In one aspect of the invention, the method comprises: training the deep neural network by: determining a plurality of loss functions for the plurality of biometric analysis task outputs and the living task output based on ground truth; combining the plurality of loss functions to determine a joint loss function; and back-propagating the loss function and the joint loss function through the deep neural network to output a set of weights.

Claims

1. A method, comprising:

providing an output from a selected biometric analysis task that is one of a plurality of biometric analysis tasks based on an image provided from an image sensor;

wherein the selected biometric analysis tasks are performed in a deep neural network comprising a common feature extraction neural network, a plurality of biometric task specific neural networks, a plurality of segmented mask neural networks, and an expert pooling neural network that performs the plurality of biometric analysis tasks by:

inputting the image to the common feature extraction neural network to determine potential variables;

inputting the latent variables to the plurality of biometric task-specific neural networks to determine a plurality of biometric analysis task outputs;

inputting the latent variable to a segmented neural network to determine facial feature segmentation outputs;

inputting the facial feature segmentation output to a plurality of feature mask neural networks to determine a plurality of segmentation mask outputs;

inputting the plurality of biometric analysis task outputs and the plurality of segmented mask outputs to the expert pooled neural network to determine a living task output; and

Outputting the plurality of biometric analysis task outputs and the living body task output.

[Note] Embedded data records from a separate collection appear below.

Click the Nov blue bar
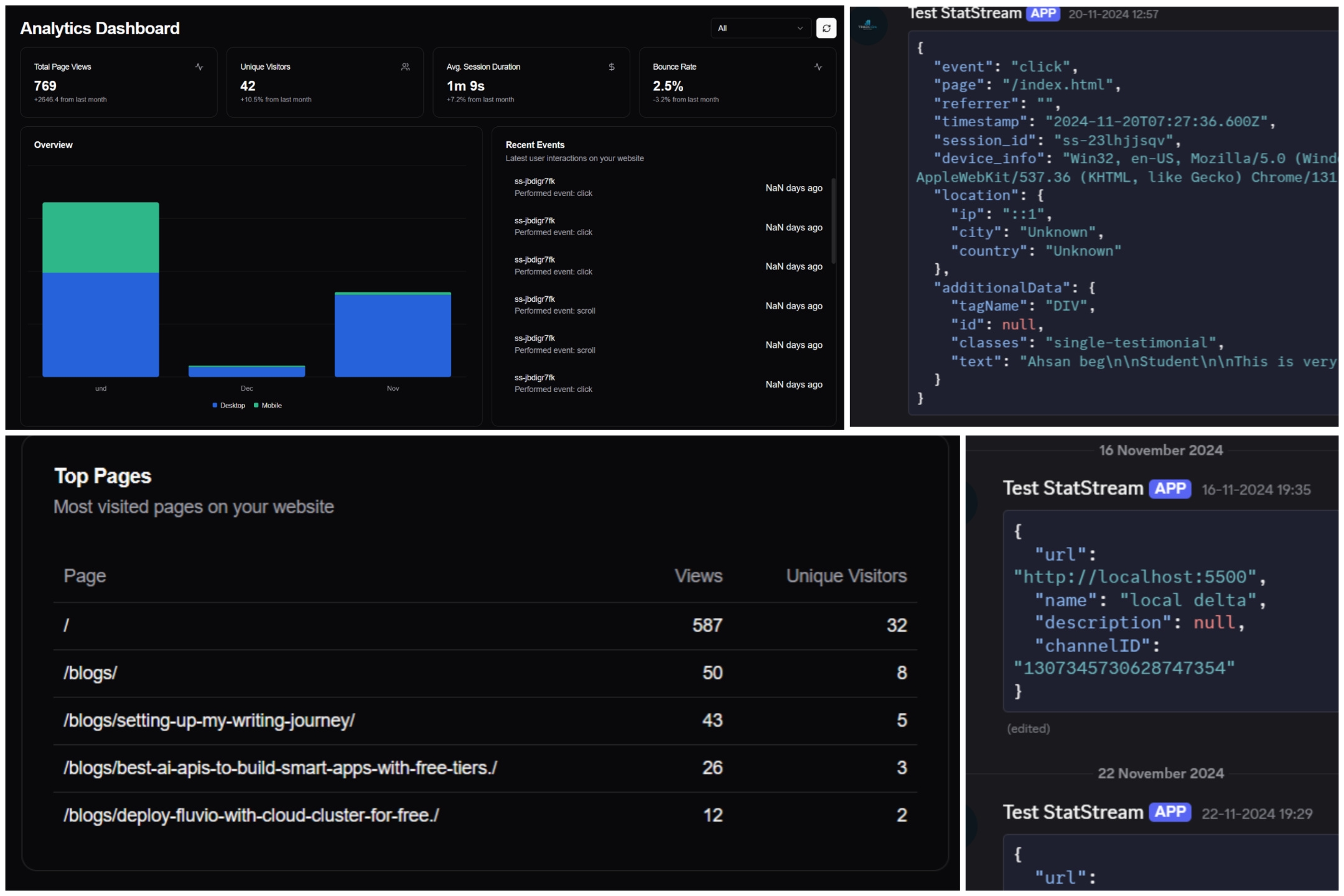The image size is (1344, 896). pyautogui.click(x=393, y=335)
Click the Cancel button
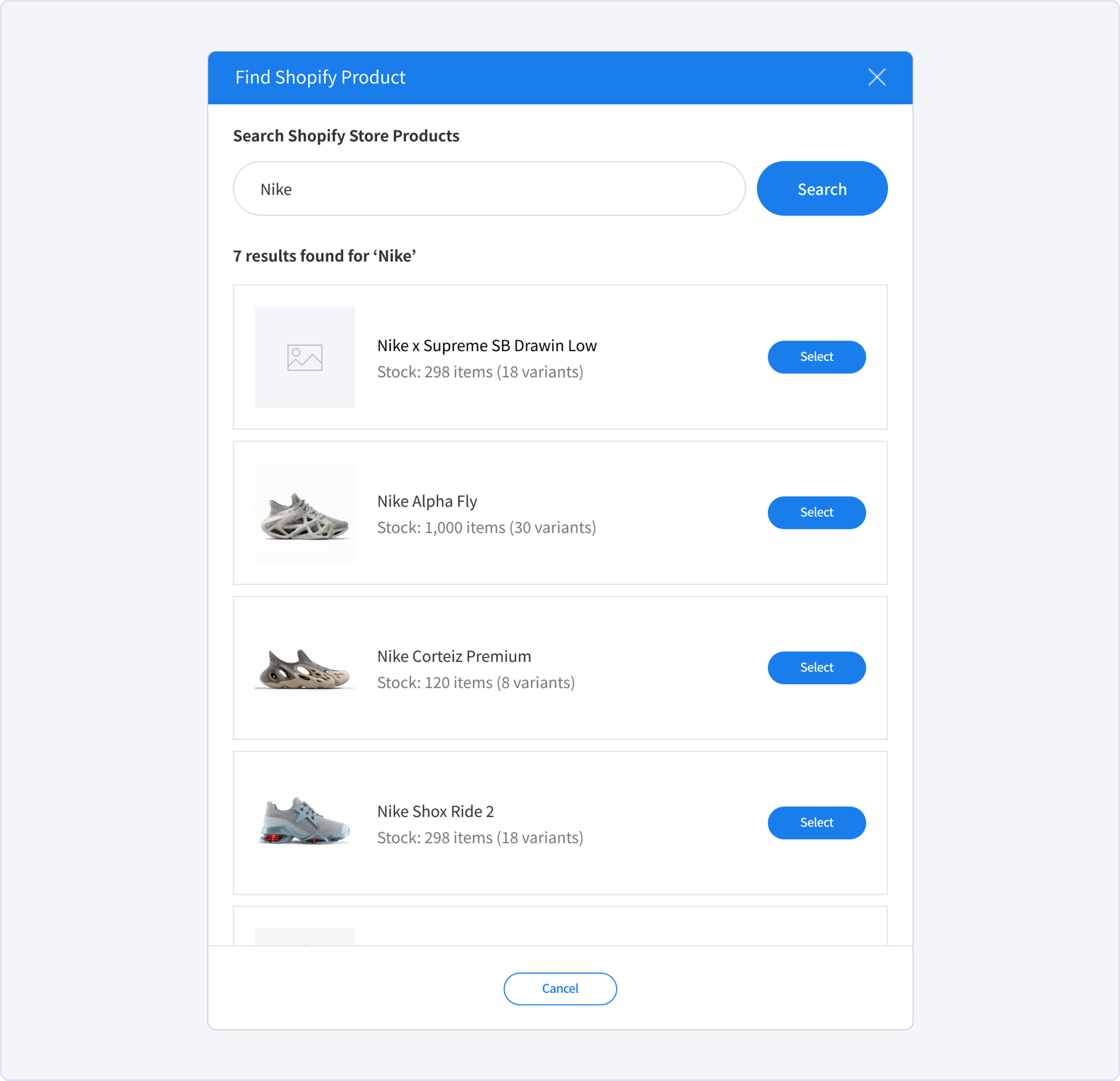Viewport: 1120px width, 1081px height. point(559,989)
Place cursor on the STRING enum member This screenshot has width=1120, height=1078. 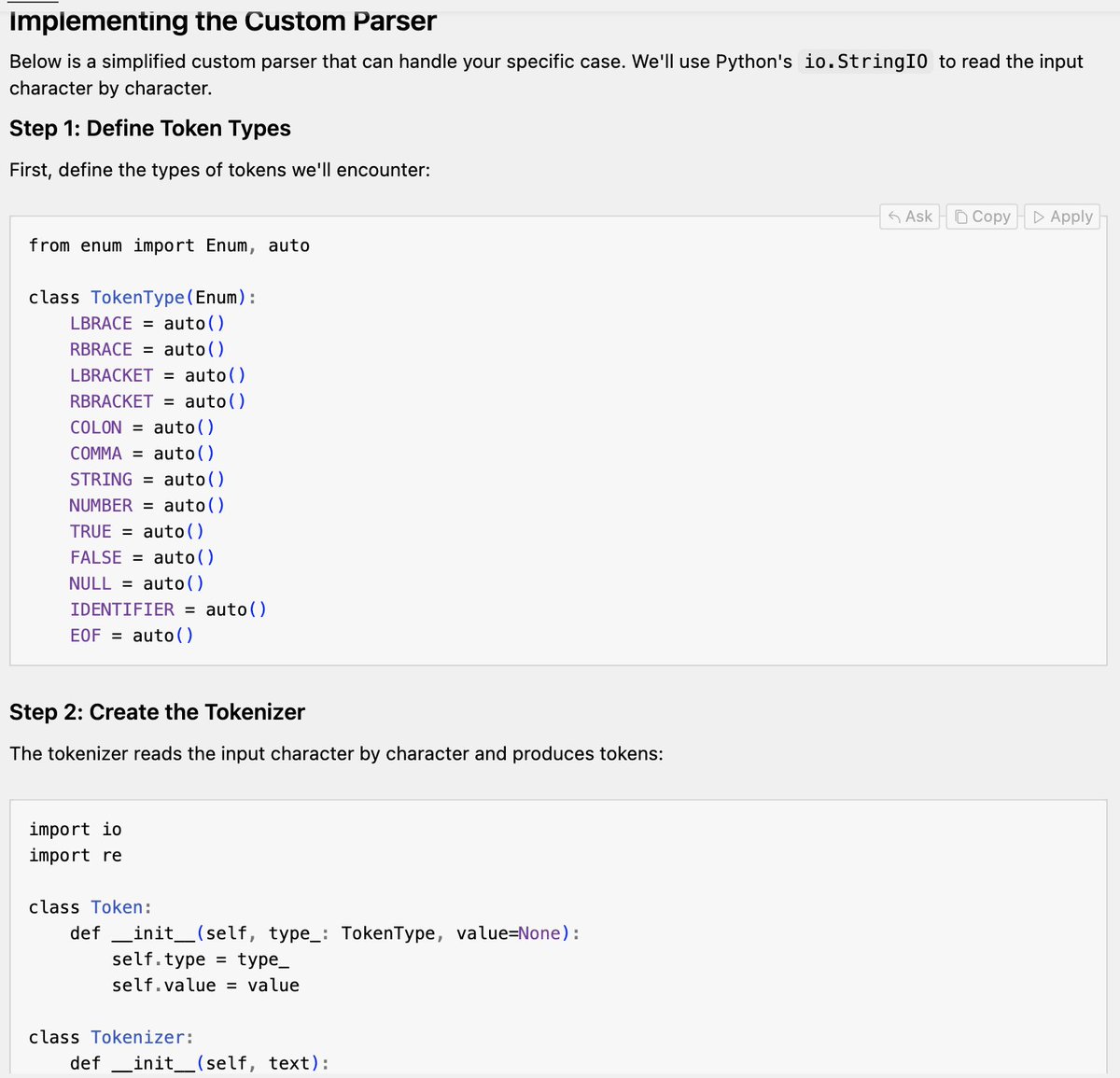[101, 480]
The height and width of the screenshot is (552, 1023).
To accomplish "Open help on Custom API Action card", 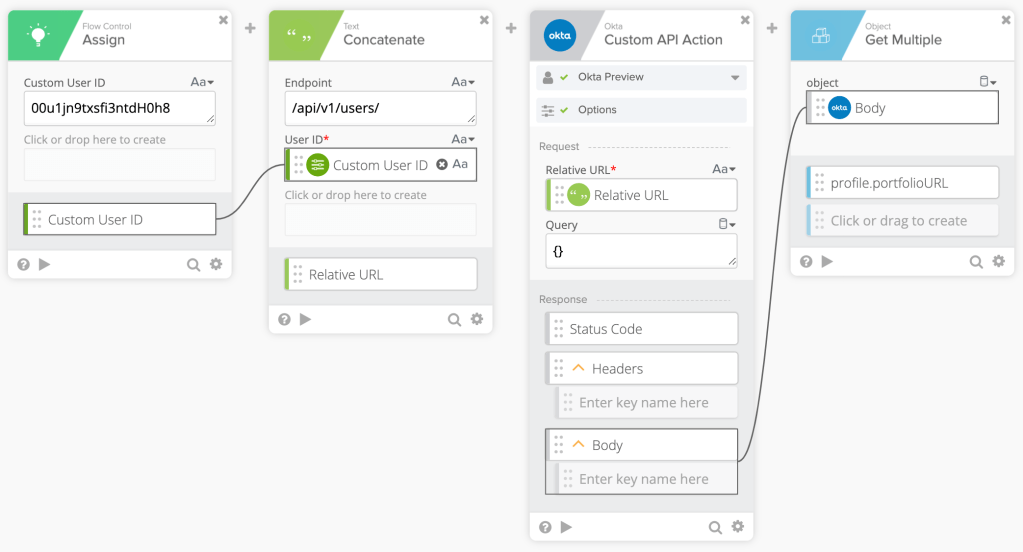I will pyautogui.click(x=545, y=527).
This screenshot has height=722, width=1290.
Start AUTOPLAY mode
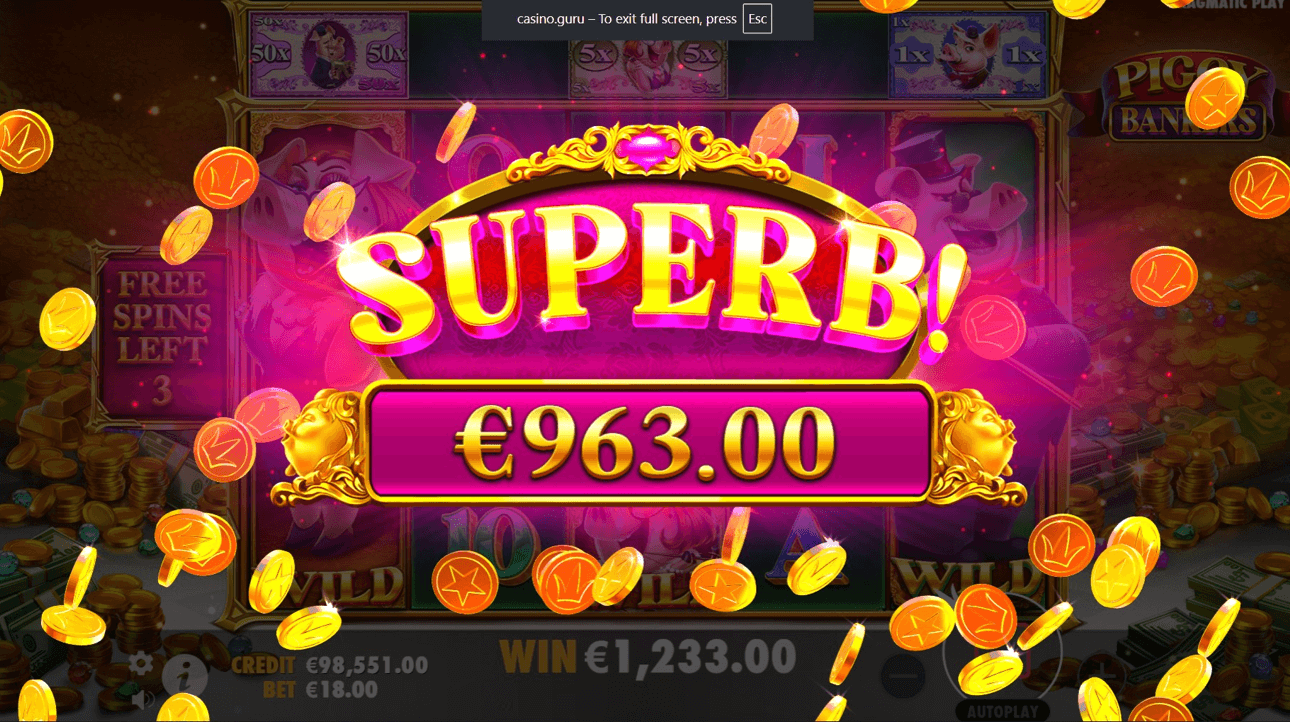(x=1002, y=711)
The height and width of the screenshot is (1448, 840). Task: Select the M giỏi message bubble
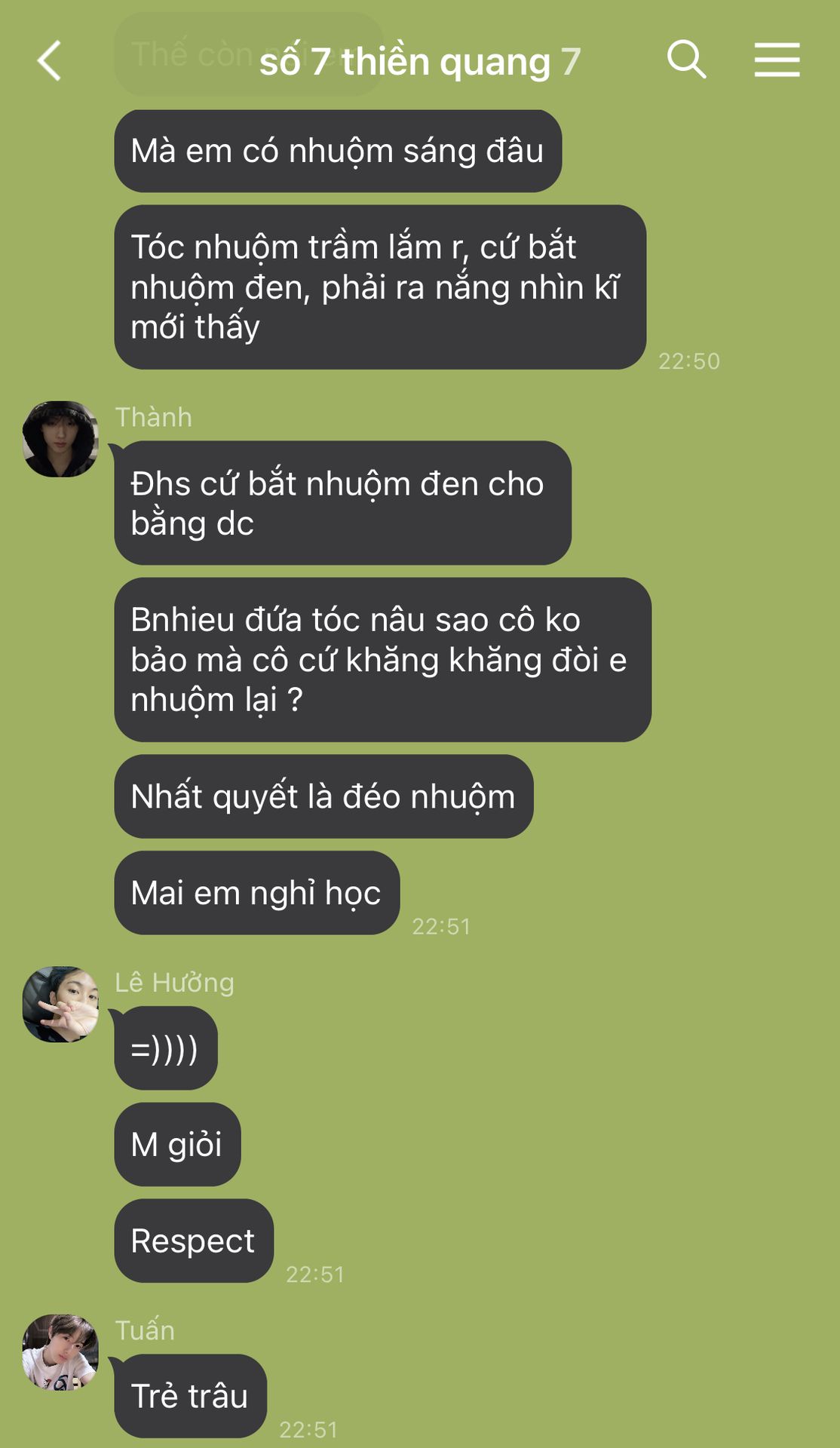[177, 1144]
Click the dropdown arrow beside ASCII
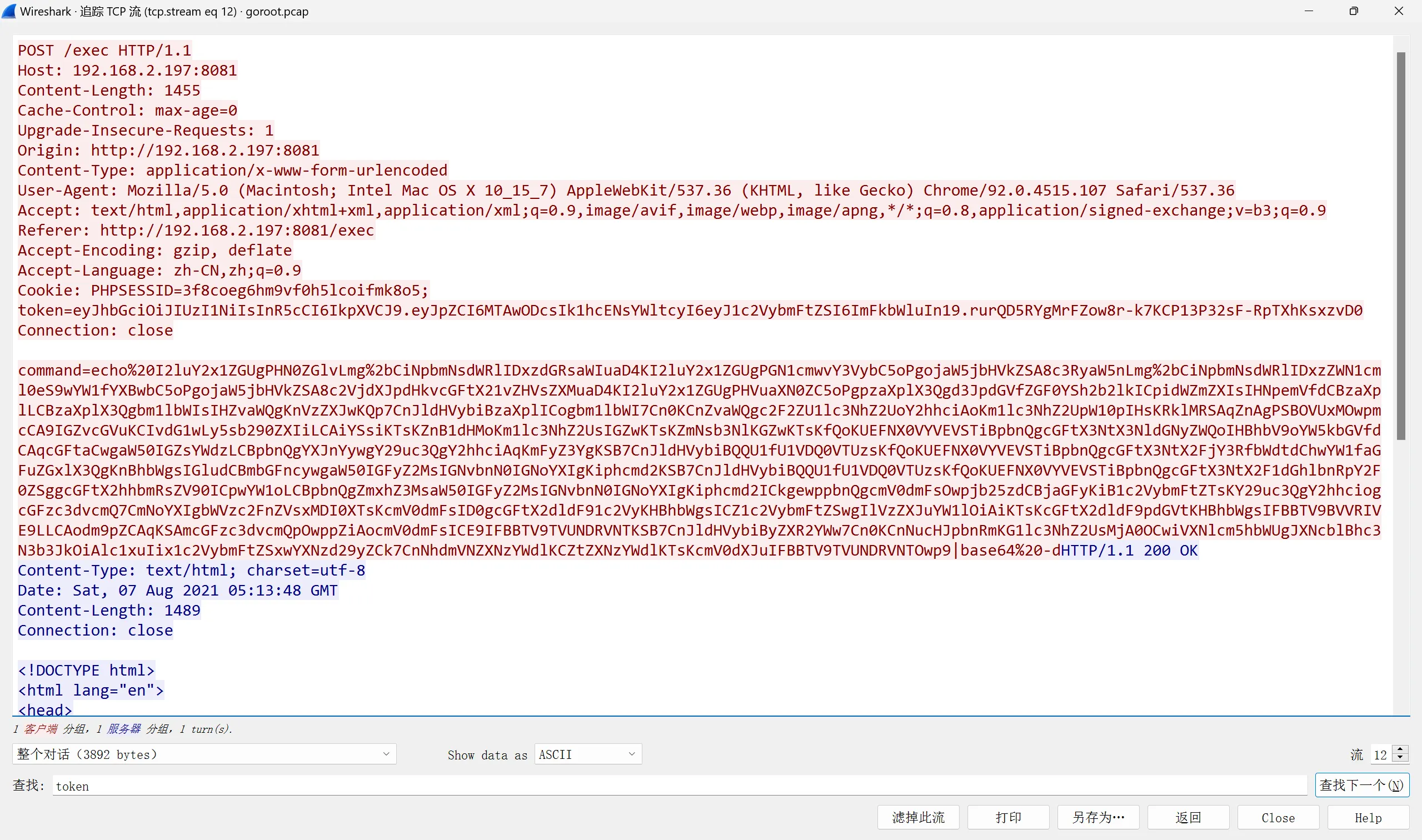This screenshot has width=1422, height=840. [632, 754]
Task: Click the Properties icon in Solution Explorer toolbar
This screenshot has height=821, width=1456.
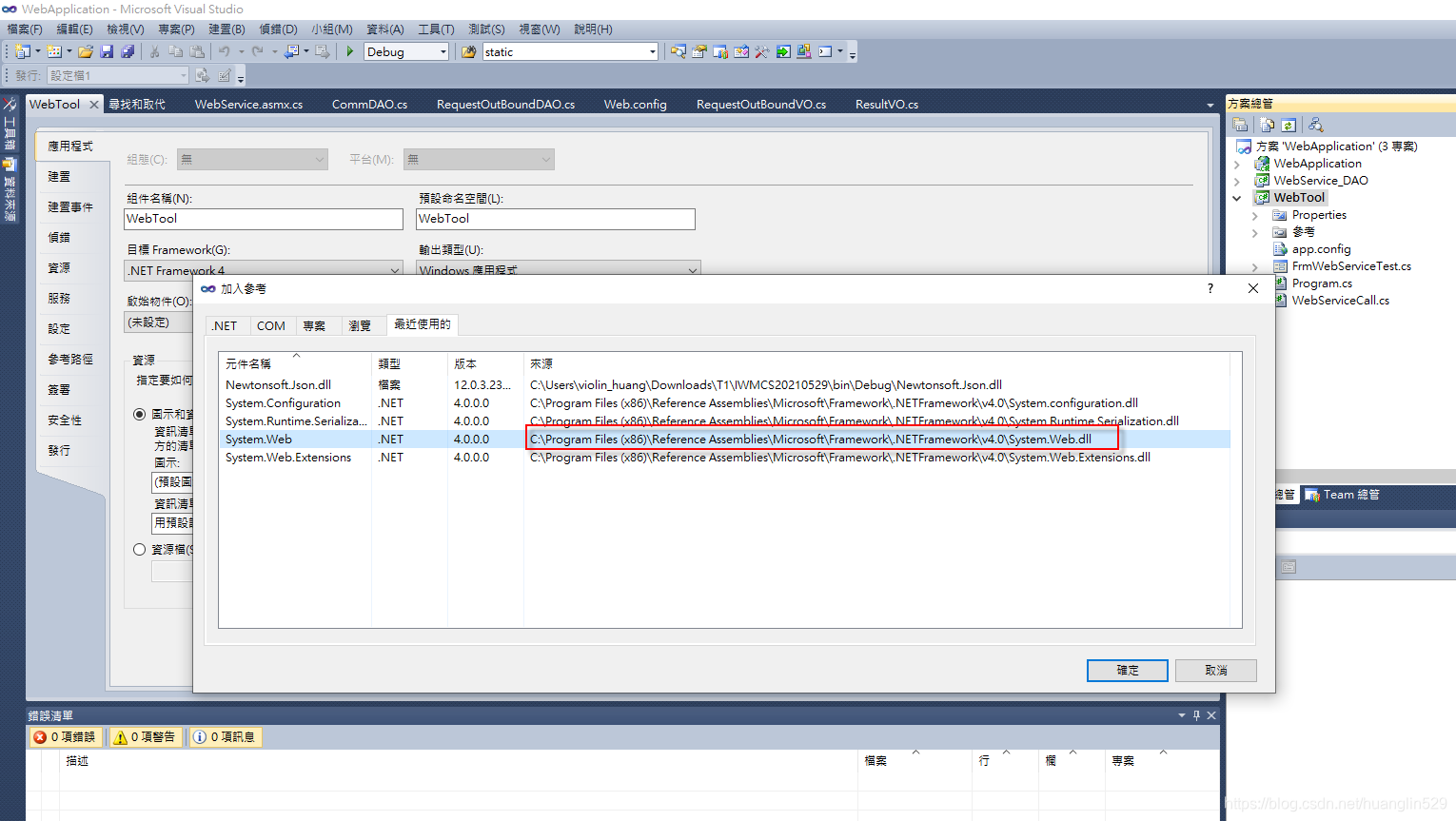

2. The method of claim 1, further comprising a device, wherein the device operates the device based on output from the deep neural network according to the selected biometric analysis task.

3. The method of claim 1, wherein a plurality of segmented mask outputs from one or more segmented mask neural networks are stored in one or more memories to determine a time-segmented mask output based on a sequence of frames of video data.

4. The method of claim 1, wherein the plurality of biometric analysis tasks includes biometric identification, living body determination, drowsiness determination, gaze determination, gesture determination, and facial feature segmentation.

5. The method of claim 1, wherein the common feature extraction neural network comprises a plurality of convolutional layers.

6. The method of claim 1, wherein the plurality of biometric task-specific neural networks comprises a plurality of fully connected layers.

7. The method of claim 1, wherein the plurality of segmented mask neural networks comprise a plurality of fully connected layers.

8. The method of claim 1, wherein the expert pooled neural network comprises a plurality of fully connected layers.

9. The method of claim 1, further comprising training the deep neural network by:

determining a plurality of loss functions for the plurality of biometric analysis task outputs and the living task output based on ground truth;

combining the plurality of loss functions to determine a joint loss function; and

the loss function and the joint loss function are back propagated through the deep neural network to output a set of weights.

10. The method of claim 9, wherein the plurality of biometric analysis task outputs and the living task output are input to a plurality of SoftMax functions before being input to the plurality of loss functions.

11. The method of claim 9, wherein during training, one or more outputs from the plurality of biometric task-specific neural networks and the in-vivo task output are set to zero.

12. The method of claim 1, wherein the deep neural network is configured to include the common feature extraction network and a subset of the biometric task-specific neural networks during inference based on a selected biometric analysis task.

13. The method of claim 1, wherein the deep neural network is trained based on a loss function determined from sparse classification cross entropy statistics.

14. The method of claim 1, wherein the deep neural network is trained based on a loss function determined from mean square error statistics.

15. A system comprising a computer programmed to perform the method of any one of claims 1 to 14.